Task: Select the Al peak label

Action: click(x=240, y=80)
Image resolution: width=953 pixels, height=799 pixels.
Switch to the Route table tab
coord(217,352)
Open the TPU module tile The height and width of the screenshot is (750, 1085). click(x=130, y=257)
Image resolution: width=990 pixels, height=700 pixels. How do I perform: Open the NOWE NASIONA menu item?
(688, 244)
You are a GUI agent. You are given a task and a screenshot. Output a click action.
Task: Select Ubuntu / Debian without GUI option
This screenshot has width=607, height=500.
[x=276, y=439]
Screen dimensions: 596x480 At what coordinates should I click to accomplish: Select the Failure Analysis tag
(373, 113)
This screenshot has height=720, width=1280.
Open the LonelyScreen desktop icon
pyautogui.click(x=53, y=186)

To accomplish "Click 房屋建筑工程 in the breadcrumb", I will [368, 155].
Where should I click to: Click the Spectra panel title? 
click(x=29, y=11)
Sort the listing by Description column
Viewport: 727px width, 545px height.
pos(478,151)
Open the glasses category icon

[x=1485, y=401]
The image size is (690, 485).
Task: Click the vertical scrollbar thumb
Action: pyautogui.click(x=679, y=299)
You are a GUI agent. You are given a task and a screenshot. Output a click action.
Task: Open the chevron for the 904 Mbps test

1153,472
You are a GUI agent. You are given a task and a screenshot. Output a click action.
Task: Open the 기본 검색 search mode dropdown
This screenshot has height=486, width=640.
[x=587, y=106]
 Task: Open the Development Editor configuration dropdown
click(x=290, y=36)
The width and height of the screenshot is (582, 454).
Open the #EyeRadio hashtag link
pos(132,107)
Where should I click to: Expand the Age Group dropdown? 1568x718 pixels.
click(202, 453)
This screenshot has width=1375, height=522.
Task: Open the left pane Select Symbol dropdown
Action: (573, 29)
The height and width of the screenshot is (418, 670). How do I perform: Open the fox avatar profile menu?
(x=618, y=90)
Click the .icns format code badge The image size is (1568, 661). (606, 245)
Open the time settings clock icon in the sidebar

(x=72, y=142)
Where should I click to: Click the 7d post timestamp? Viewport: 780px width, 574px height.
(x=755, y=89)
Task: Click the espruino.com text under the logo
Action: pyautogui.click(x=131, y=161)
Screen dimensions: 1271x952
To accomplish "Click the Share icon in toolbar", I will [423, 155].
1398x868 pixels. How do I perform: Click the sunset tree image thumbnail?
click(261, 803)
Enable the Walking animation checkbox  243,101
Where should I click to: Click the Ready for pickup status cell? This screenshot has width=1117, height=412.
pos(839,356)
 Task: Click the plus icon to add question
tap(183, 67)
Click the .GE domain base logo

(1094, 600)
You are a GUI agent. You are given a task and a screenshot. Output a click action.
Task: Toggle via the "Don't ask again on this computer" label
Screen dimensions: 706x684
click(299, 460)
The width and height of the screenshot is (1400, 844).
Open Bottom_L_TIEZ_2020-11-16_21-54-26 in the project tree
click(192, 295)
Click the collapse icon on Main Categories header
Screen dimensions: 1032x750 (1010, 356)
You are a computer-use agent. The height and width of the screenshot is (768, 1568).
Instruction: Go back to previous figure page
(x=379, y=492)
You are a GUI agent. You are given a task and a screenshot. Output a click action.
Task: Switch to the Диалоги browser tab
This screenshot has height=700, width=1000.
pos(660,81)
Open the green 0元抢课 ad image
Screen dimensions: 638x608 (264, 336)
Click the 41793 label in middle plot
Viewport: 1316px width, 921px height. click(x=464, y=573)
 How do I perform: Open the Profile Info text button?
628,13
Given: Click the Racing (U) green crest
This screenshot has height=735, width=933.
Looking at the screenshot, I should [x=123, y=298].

### Goal of the exercise
Copy, from the data above, every line where the word "will" appears.

### Solution to the exercise
To accomplish "Click 房屋建筑工程 in the breadcrumb", I will [368, 155].
To accomplish "Click the Share icon in toolbar", I will [423, 155].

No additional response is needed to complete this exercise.